Es un mercado exigente y difícil de interpretar. Su diversidad social, económica y cultural hace imposible aplicar fórmulas universales. Aquí, comprender las necesidades reales de las personas requiere escuchar, experimentar, corregir y evolucionar constantemente. La innovación no consiste en imponer tecnología, sino en desarrollar soluciones que respondan a la realidad paceña.

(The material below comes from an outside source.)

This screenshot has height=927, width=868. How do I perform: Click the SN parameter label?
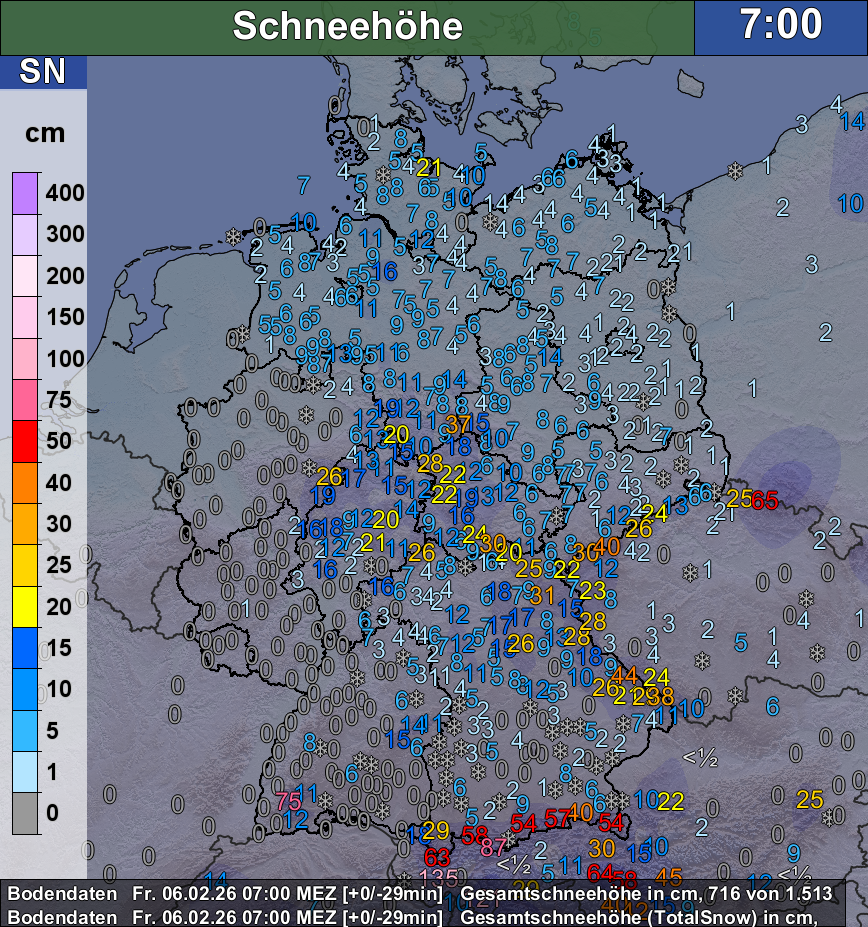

La Paz es un mercado difícil de leer y muy heterogéneo. Conviven segmentos muy distintos y entender las verdaderas necesidades de la gente es un desafío enorme. Nuestra forma de contribuir es aplicar el mismo principio que aprendí en 26 años de emprender: probar rápido, fracasar rápido, aprender y pivotear, hasta dar con productos que realmente conectan con las necesidades de la población. Así logramos que la tecnología responda a la realidad paceña, no al revés.
Esa misma complejidad explica por qué La Paz sigue siendo una ciudad llena de oportunidades. Hay miles de pequeños y medianos empresarios desatendidos, esperando productos y servicios pensados para ellos. Y ser sede de gobierno genera una dinámica económica y de oportunidades que ninguna otra ciudad del país tiene.
A las nuevas generaciones les diría algo contraintuitivo: los lugares que en teoría son “no deseables” tienen una ventaja escondida. Ese prejuicio es una barrera de entrada — ahuyenta a la competencia y deja las oportunidades servidas para quienes se quedan. Donde otros ven razones para irse, yo veo un mercado abierto para los que decidan construir.
La Paz no es para cualquiera porque: “Aquí se navegan aguas difíciles: lo sociopolítico afecta el día a día. Pero quien aprende a navegar aguas turbulentas avanza más que nadie — las velas de un barco avanzan más cuando hay más viento”.